* [PROBLEM REQUIREMENTS] Transcribe the data in full; each line must match exactly.

*** RECORDS Section Begins ***

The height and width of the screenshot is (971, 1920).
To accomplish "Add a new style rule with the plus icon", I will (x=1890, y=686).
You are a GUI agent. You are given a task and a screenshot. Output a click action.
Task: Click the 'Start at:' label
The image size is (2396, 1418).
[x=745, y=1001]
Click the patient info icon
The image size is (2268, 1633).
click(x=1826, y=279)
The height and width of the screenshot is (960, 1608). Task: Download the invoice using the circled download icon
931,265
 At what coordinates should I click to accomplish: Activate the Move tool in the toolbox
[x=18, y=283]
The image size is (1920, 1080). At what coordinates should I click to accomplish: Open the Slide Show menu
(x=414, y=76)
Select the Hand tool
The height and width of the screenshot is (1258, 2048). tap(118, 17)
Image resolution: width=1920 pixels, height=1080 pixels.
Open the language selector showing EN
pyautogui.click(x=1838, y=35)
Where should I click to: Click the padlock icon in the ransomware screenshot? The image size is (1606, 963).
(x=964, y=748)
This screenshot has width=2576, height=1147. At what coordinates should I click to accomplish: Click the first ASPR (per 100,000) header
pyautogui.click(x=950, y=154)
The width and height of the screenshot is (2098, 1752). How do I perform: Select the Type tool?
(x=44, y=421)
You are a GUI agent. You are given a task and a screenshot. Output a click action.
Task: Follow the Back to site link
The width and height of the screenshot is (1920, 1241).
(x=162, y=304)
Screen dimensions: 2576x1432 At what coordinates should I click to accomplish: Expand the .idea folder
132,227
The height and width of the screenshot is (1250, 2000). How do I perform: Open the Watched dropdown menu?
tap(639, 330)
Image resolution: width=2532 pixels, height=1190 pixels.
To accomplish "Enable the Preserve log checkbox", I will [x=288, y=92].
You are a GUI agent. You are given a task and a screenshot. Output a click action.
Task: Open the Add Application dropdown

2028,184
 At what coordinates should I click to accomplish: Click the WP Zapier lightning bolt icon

*** RECORDS Section Ends ***

* [ANSWER BELOW]
The height and width of the screenshot is (971, 1920).
To accomplish "Add a new style rule with the plus icon", I will (x=1890, y=686).
You are a GUI agent. You are given a task and a screenshot. Output a click action.
Task: Click the 'Start at:' label
The image size is (2396, 1418).
[x=745, y=1001]
Click the patient info icon
The image size is (2268, 1633).
click(x=1826, y=279)
The height and width of the screenshot is (960, 1608). Task: Download the invoice using the circled download icon
931,265
 At what coordinates should I click to accomplish: Activate the Move tool in the toolbox
[x=18, y=283]
The image size is (1920, 1080). At what coordinates should I click to accomplish: Open the Slide Show menu
(x=414, y=76)
Select the Hand tool
The height and width of the screenshot is (1258, 2048). tap(118, 17)
Image resolution: width=1920 pixels, height=1080 pixels.
Open the language selector showing EN
pyautogui.click(x=1838, y=35)
Where should I click to: Click the padlock icon in the ransomware screenshot? The image size is (1606, 963).
(x=964, y=748)
This screenshot has width=2576, height=1147. At what coordinates should I click to accomplish: Click the first ASPR (per 100,000) header
pyautogui.click(x=950, y=154)
The width and height of the screenshot is (2098, 1752). How do I perform: Select the Type tool?
(x=44, y=421)
You are a GUI agent. You are given a task and a screenshot. Output a click action.
Task: Follow the Back to site link
The width and height of the screenshot is (1920, 1241).
(x=162, y=304)
Screen dimensions: 2576x1432 At what coordinates should I click to accomplish: Expand the .idea folder
132,227
The height and width of the screenshot is (1250, 2000). How do I perform: Open the Watched dropdown menu?
tap(639, 330)
Image resolution: width=2532 pixels, height=1190 pixels.
To accomplish "Enable the Preserve log checkbox", I will [x=288, y=92].
You are a GUI agent. You are given a task and a screenshot. Output a click action.
Task: Open the Add Application dropdown

2028,184
 At what coordinates should I click to accomplish: Click the WP Zapier lightning bolt icon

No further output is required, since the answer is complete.